-- PROBLEM --
Can you return the lines of the material below word for word, starting at the line containing "Where should I click to: Select" and ending at the line containing "pyautogui.click(x=428, y=82)", with both of those lines included and nothing else?

● ● ● ● ● ● ●

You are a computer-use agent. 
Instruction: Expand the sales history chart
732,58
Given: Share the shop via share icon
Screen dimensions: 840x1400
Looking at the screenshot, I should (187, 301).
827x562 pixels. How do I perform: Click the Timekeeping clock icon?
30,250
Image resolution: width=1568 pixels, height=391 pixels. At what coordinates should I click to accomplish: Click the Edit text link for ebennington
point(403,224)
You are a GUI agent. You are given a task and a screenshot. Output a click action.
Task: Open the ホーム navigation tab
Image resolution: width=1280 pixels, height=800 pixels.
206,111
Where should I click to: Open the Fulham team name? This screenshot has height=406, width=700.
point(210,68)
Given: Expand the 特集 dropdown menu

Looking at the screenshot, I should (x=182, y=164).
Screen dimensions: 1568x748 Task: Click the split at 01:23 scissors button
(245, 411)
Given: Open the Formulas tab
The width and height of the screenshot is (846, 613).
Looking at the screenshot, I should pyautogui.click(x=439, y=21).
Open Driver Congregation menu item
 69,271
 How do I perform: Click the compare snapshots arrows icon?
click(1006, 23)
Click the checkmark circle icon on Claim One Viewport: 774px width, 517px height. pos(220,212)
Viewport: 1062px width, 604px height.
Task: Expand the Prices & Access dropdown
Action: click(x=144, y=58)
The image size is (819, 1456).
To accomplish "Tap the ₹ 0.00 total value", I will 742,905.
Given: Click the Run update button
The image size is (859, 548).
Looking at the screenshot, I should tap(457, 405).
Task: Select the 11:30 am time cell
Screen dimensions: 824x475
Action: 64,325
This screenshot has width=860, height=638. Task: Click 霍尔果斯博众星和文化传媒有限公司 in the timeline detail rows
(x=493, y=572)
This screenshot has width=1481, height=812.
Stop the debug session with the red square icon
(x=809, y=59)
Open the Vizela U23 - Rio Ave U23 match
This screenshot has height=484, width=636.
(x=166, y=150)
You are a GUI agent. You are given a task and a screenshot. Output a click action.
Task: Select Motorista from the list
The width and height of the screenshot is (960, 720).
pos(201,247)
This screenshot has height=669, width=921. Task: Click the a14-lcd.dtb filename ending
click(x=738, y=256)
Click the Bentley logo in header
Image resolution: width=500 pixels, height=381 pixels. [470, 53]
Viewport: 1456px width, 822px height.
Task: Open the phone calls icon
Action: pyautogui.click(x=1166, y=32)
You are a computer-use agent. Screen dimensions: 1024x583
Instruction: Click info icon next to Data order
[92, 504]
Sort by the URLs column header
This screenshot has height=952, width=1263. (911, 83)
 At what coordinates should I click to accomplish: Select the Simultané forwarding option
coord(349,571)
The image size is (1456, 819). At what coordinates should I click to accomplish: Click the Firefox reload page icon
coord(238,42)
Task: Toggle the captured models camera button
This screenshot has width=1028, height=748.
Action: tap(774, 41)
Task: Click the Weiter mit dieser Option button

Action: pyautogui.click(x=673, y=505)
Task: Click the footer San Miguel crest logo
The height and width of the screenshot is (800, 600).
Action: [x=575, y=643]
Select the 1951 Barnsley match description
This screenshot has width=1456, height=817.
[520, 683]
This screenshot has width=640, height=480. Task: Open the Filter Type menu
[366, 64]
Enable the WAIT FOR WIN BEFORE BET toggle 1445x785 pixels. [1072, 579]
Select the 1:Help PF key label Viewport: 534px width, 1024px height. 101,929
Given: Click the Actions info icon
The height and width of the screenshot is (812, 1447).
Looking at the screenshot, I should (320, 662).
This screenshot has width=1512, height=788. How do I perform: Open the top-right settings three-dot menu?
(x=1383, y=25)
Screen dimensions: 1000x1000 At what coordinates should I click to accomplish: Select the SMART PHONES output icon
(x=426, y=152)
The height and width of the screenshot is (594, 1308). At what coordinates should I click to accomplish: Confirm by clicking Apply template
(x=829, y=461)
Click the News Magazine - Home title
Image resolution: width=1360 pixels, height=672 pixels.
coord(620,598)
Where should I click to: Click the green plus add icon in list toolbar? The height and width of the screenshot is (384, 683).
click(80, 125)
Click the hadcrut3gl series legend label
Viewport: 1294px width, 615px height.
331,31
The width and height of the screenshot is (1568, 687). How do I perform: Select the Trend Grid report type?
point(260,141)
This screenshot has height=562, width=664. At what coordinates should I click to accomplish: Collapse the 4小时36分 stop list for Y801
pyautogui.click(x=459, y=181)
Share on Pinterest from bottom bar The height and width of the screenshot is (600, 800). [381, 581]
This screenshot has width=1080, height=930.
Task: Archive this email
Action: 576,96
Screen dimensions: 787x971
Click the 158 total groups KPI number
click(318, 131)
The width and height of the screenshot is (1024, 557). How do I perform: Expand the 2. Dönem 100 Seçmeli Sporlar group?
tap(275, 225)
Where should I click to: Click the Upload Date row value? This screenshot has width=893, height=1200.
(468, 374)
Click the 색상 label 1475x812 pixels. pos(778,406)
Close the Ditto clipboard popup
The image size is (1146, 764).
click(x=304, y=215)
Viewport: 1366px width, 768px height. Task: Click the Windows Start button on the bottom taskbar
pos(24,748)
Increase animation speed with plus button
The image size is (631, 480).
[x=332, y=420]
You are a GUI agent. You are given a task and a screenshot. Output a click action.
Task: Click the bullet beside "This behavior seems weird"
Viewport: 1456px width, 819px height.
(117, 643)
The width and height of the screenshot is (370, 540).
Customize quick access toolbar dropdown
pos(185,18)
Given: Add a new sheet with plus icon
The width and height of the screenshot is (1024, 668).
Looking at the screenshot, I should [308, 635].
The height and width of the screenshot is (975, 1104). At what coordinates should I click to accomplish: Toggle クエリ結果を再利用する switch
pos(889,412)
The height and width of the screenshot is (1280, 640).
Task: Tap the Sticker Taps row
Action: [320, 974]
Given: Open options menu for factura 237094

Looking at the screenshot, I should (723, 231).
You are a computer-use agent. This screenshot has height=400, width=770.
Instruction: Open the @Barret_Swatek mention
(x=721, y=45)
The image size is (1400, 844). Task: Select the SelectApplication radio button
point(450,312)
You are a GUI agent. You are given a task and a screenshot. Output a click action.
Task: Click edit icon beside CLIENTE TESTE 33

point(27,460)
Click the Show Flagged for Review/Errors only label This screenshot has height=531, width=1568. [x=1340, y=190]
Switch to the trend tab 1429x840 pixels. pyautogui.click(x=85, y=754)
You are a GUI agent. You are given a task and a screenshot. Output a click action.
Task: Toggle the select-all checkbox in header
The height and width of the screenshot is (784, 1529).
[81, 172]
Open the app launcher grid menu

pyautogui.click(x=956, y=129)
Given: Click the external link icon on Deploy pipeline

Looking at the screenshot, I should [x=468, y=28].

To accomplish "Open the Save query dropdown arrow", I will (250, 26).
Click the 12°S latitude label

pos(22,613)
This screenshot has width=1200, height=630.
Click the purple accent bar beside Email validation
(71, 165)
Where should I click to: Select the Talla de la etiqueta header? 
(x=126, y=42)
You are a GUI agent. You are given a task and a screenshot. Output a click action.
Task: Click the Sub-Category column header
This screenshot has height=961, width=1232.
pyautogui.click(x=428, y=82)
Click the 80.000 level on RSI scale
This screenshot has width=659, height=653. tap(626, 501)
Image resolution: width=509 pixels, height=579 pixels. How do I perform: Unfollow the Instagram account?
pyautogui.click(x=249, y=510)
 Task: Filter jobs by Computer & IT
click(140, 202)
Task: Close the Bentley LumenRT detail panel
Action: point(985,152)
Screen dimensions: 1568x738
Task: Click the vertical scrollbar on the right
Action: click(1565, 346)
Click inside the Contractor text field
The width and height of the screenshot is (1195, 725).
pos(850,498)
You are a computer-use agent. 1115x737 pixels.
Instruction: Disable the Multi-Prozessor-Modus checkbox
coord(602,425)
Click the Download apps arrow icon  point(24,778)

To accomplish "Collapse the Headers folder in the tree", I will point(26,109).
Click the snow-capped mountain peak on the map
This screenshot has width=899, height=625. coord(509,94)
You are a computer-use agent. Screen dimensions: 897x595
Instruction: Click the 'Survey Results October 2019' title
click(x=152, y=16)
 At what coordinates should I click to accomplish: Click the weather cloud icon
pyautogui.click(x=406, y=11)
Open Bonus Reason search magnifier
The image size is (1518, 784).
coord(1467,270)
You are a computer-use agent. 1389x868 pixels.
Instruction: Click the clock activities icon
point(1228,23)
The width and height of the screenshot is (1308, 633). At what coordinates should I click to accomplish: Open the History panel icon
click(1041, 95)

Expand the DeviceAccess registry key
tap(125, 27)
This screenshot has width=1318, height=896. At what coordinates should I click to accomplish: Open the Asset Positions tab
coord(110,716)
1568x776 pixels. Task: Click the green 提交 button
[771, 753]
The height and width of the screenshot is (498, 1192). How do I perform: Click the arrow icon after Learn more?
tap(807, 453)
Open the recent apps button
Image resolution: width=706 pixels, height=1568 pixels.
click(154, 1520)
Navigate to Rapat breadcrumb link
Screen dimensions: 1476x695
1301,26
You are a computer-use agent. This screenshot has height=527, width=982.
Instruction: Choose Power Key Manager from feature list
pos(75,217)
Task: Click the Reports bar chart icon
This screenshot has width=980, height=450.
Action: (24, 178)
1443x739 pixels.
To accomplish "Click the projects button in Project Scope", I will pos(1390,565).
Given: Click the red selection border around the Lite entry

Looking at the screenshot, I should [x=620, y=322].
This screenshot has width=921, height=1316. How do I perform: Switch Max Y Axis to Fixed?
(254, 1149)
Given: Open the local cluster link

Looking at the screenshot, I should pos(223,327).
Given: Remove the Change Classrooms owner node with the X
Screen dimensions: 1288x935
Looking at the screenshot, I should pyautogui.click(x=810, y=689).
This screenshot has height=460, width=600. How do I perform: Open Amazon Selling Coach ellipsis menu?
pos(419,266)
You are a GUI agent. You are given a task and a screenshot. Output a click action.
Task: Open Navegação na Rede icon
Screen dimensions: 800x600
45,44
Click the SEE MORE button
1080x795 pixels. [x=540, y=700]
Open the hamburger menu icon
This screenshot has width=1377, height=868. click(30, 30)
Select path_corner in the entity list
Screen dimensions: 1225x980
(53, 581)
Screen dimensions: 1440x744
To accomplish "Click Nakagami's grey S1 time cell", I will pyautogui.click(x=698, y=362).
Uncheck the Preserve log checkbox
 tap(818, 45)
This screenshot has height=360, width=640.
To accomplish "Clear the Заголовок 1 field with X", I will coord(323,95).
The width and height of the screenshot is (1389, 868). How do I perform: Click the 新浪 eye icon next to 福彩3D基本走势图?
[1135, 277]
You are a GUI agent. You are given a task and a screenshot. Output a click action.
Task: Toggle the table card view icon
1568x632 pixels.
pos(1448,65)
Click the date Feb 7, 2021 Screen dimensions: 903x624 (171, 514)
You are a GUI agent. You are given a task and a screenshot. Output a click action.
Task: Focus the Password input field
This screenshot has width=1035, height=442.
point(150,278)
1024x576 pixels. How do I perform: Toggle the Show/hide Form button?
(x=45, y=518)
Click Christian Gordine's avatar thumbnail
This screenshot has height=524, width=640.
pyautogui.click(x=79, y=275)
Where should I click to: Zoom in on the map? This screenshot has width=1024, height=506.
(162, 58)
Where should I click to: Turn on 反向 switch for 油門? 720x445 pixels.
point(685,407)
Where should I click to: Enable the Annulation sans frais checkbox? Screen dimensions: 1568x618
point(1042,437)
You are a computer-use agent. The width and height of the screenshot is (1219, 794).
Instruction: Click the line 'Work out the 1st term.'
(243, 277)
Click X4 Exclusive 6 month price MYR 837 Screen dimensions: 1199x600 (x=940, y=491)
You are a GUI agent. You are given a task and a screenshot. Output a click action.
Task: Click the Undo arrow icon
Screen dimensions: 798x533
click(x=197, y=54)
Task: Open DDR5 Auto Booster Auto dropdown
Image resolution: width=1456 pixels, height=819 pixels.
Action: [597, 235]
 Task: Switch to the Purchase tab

● ● ● ● ● ● ●

-- FINAL RESULT --
Where should I click to: Select the Talla de la etiqueta header? 
(x=126, y=42)
You are a GUI agent. You are given a task and a screenshot. Output a click action.
Task: Click the Sub-Category column header
This screenshot has height=961, width=1232.
pyautogui.click(x=428, y=82)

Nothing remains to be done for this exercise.